Brief van [directeur] van 5 december 2015
3.13
Bij brief van 5 december 2015 heeft [directeur] (hierna: [directeur]), directeur van Berenschot en van Usona (Uitvoeringsorgaan Sona) zich uitgelaten over de schadeclaim van BNI. Onder 3.18 van het tussenvonnis heeft het Hof als zijn voorshands oordeel gegeven dat BNI uit deze brief geen enkele erkenning mocht afleiden, ook geen erkenning onder voorbehoud van een toetsing door een accountant.
3.14
Bij de mondelinge behandeling heeft BNI (nogmaals) betoogd dat Sona delen van de claim heeft erkend in de brief van 5 december 2015. Het Hof blijft erbij dat de brief als zodanig geen rechtens bindende erkenning van de claim bevat. Wie onderhandelt over een geschil, zal daarbij de bereidheid uitspreken tegemoet te komen aan een deel van de wensen van de wederpartij. In een onderhandelingssituatie kunnen dergelijke bereidverklaringen niet snel worden aangemerkt als bindend zolang men geen algehele overeenstemming heeft bereikt. De omstandigheid dat Sona volgens de Dispute Adjucation Rules en UAV-GC 2005 tijdig op de interim-claim moest reageren met een acceptatie of afwijzing (of in elk geval moest antwoorden op de grondslagen van de interim-claim), brengt niet mee dat de brief een bindende (gedeeltelijke) acceptatie bevat. Uit de opmerking in de
e-mail van [directeur] van 14 november 2015 dat partijen hetzelfde streven hadden, volgt ook geen erkenning. In de brief zelf staat in de aanhef “voorlopige erkenning van de interim claim” en aan het einde “wij willen met u nog nader bespreken of en hoe wij tot finale kwijting en afwikkeling kunnen komen ten aanzien van de interim-claim, zodat er een evenwichtige balans komt tussen het belang van beide partijen”. Deze uitlatingen wijzen erop dat de brief geen erkenning bevat.

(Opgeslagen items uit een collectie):
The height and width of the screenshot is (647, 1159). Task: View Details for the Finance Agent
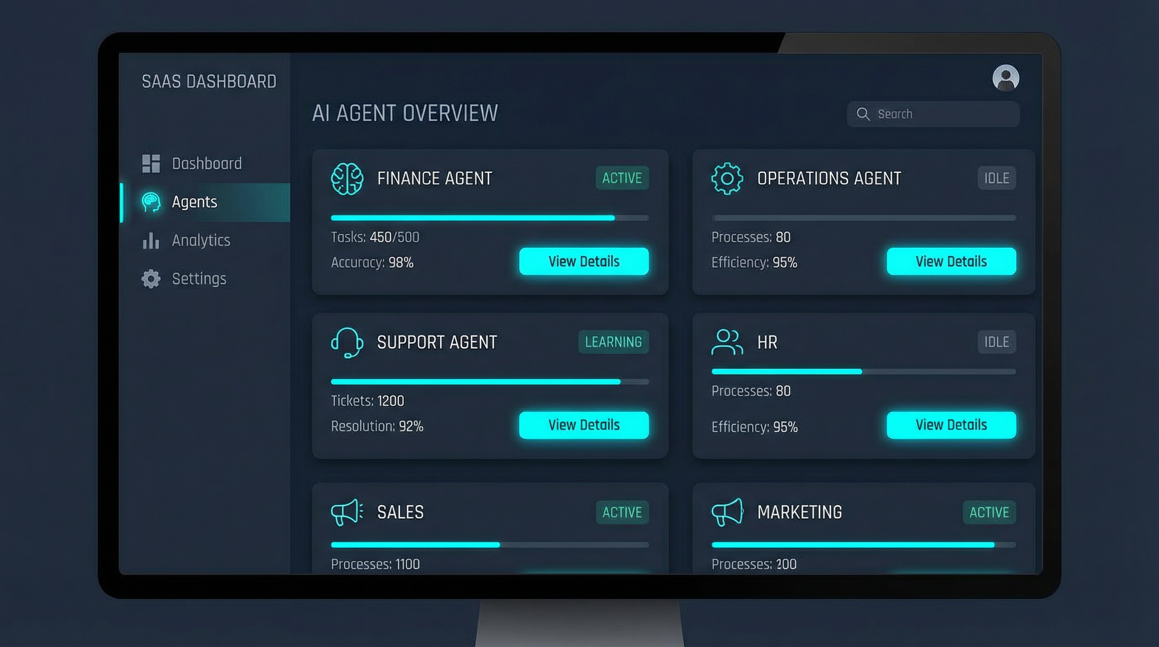(x=584, y=261)

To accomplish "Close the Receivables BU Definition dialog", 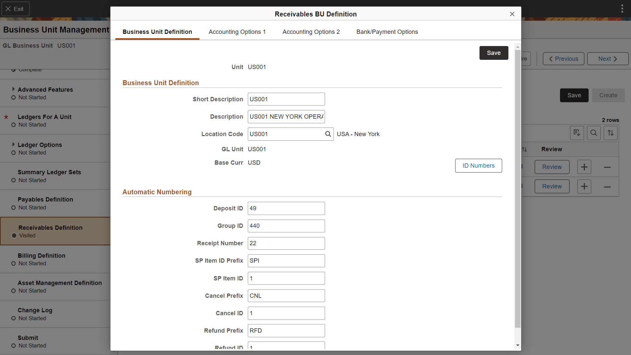I will (512, 14).
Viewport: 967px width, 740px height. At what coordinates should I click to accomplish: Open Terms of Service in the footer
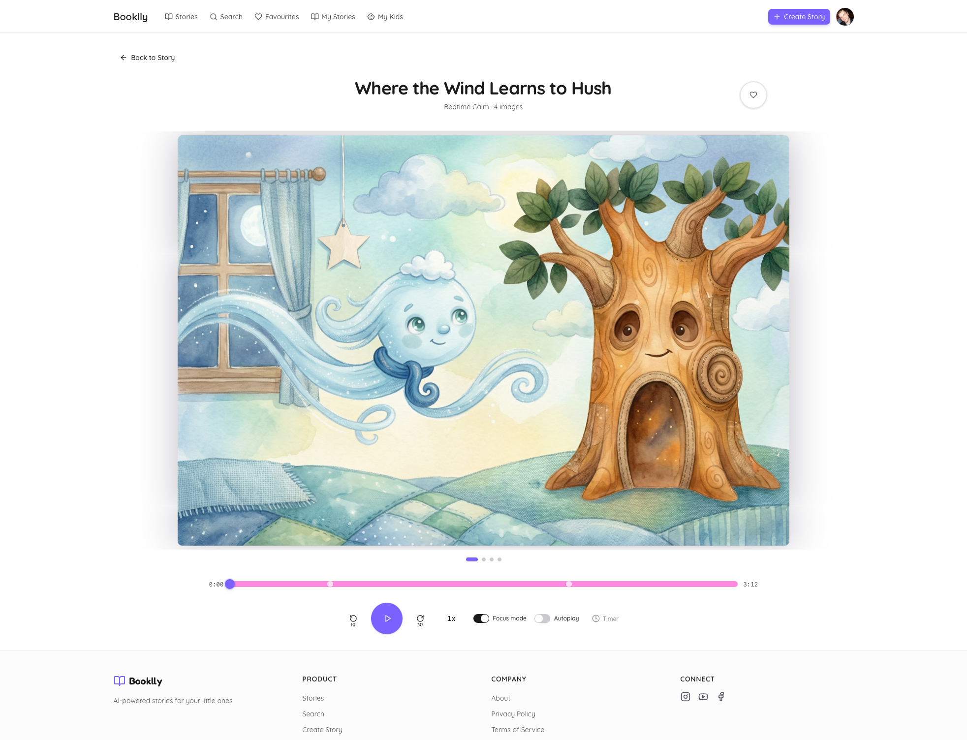[x=517, y=729]
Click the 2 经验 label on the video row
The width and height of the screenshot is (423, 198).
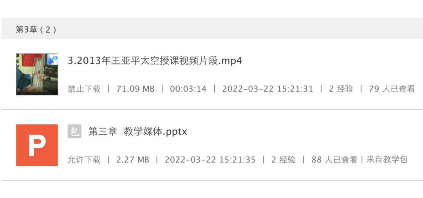[x=341, y=89]
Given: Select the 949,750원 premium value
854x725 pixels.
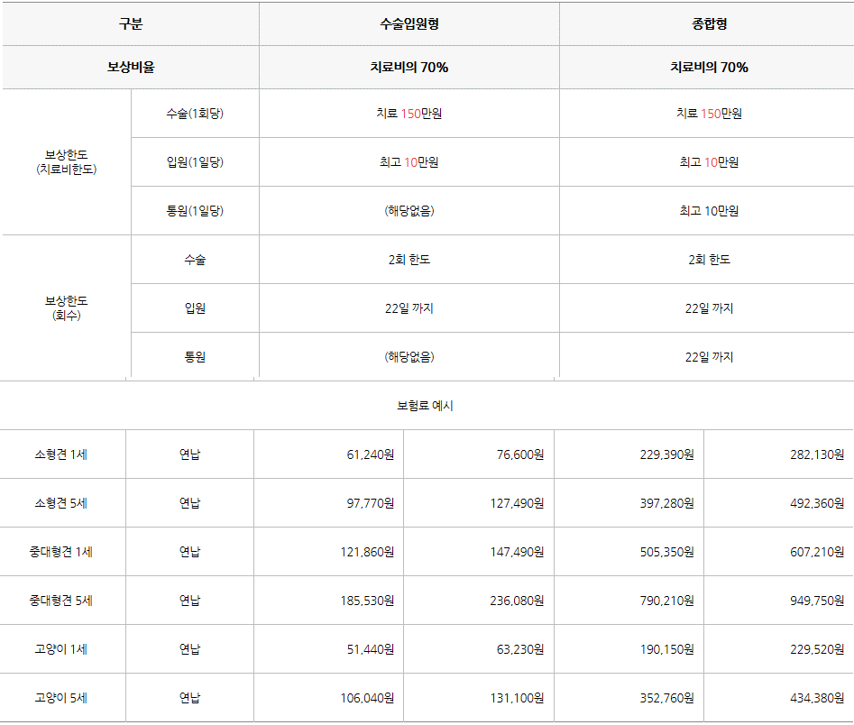Looking at the screenshot, I should 817,601.
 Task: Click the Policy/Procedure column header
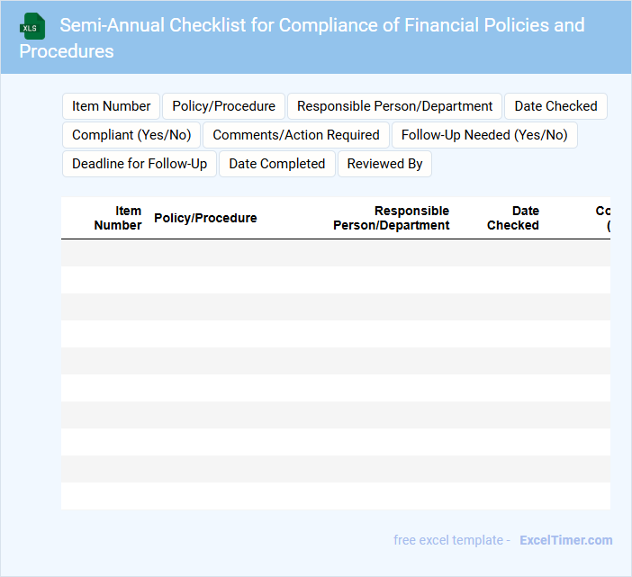[x=205, y=218]
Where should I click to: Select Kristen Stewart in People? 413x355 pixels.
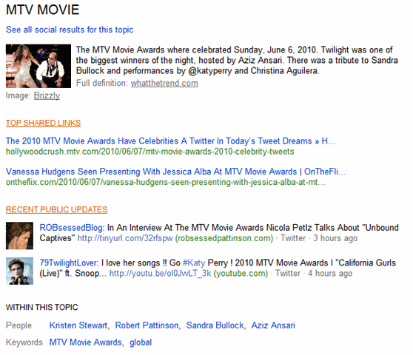point(78,325)
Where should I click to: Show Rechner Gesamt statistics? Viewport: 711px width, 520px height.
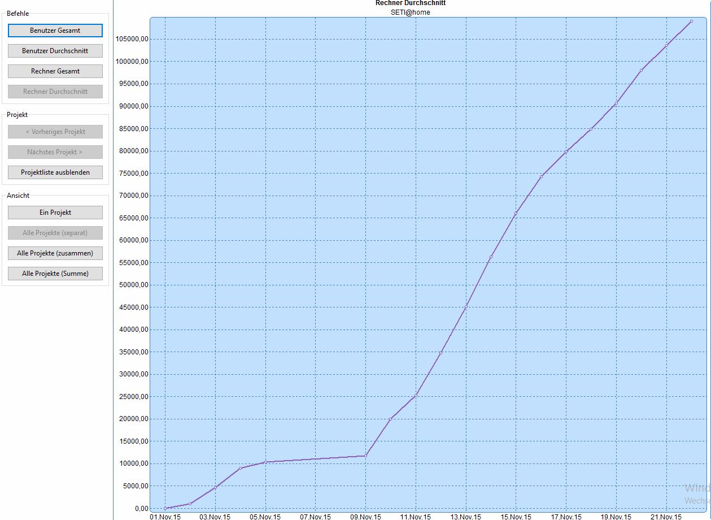(55, 71)

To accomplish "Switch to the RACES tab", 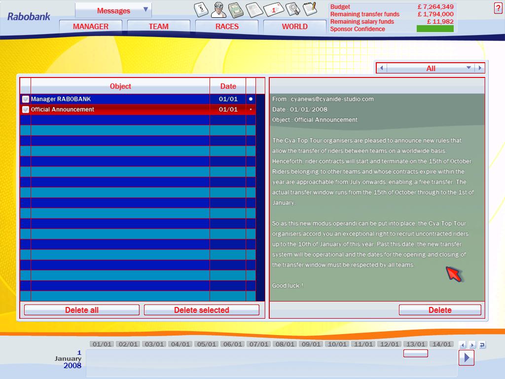I will coord(226,27).
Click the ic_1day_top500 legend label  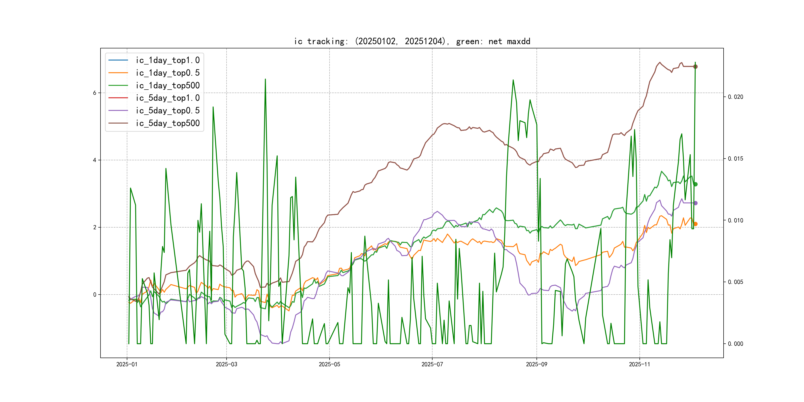[x=168, y=85]
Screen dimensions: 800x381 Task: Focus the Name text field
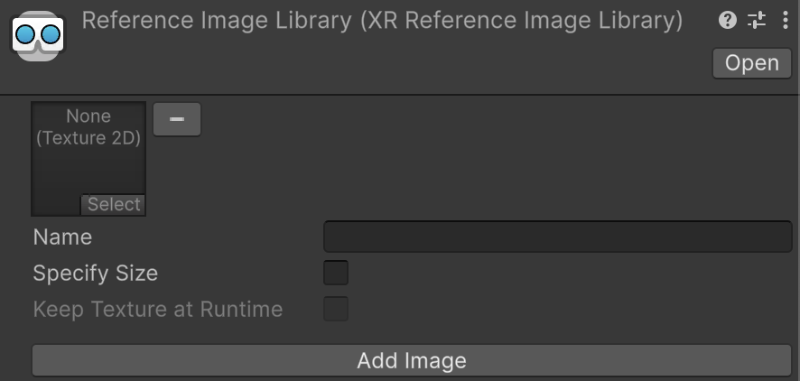tap(557, 237)
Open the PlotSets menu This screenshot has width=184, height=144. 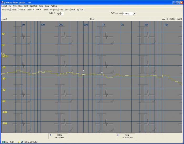coord(54,6)
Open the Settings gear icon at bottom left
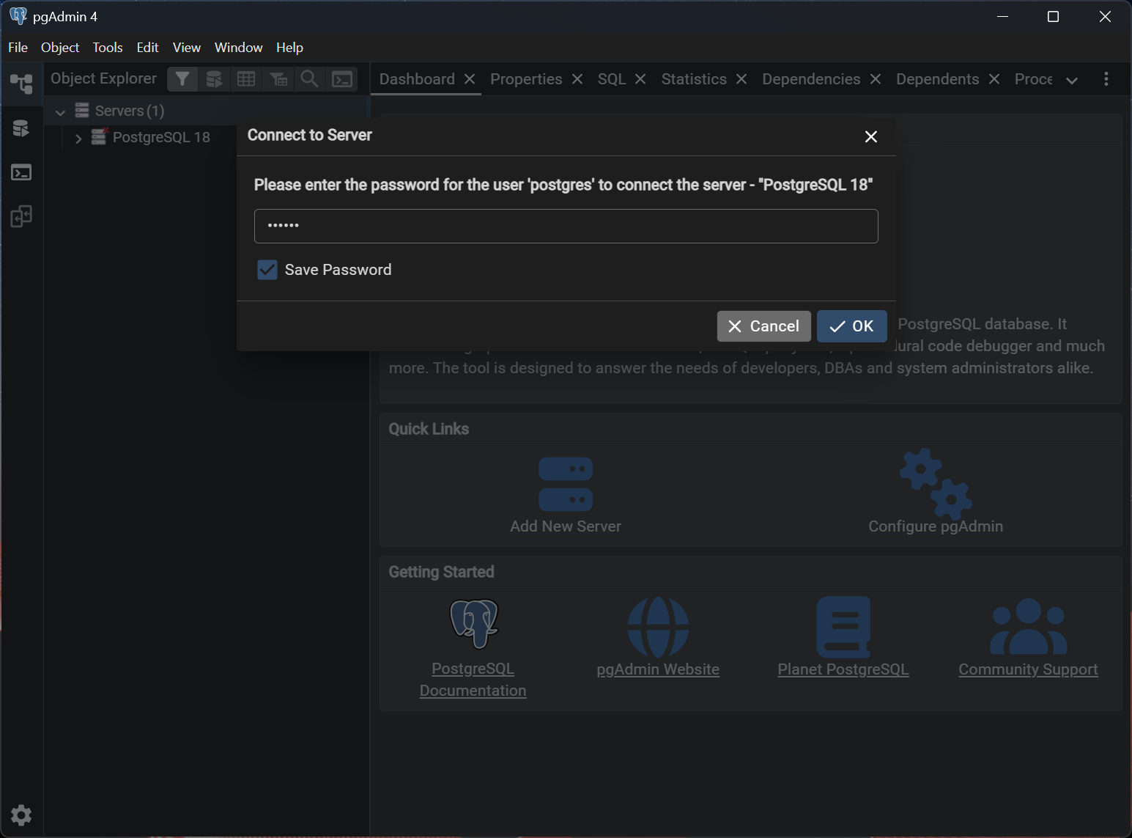The width and height of the screenshot is (1132, 838). pyautogui.click(x=21, y=815)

(Korte opdracht):
Beantwoord de volgende vragen aan de hand van het tekstfragment.
(a) Van welke organisaties was de schrijver van de brief van 5 december 2015 directeur?
(b) Onder welk nummer van het tussenvonnis heeft het Hof zijn voorshands oordeel over die brief gegeven?
(c) Welke woorden staan volgens het Hof in de aanhef van de brief?

(Uitkomst opdracht):
(a) Van Berenschot en van Usona (Uitvoeringsorgaan Sona).
(b) Onder 3.18.
(c) "voorlopige erkenning van de interim claim"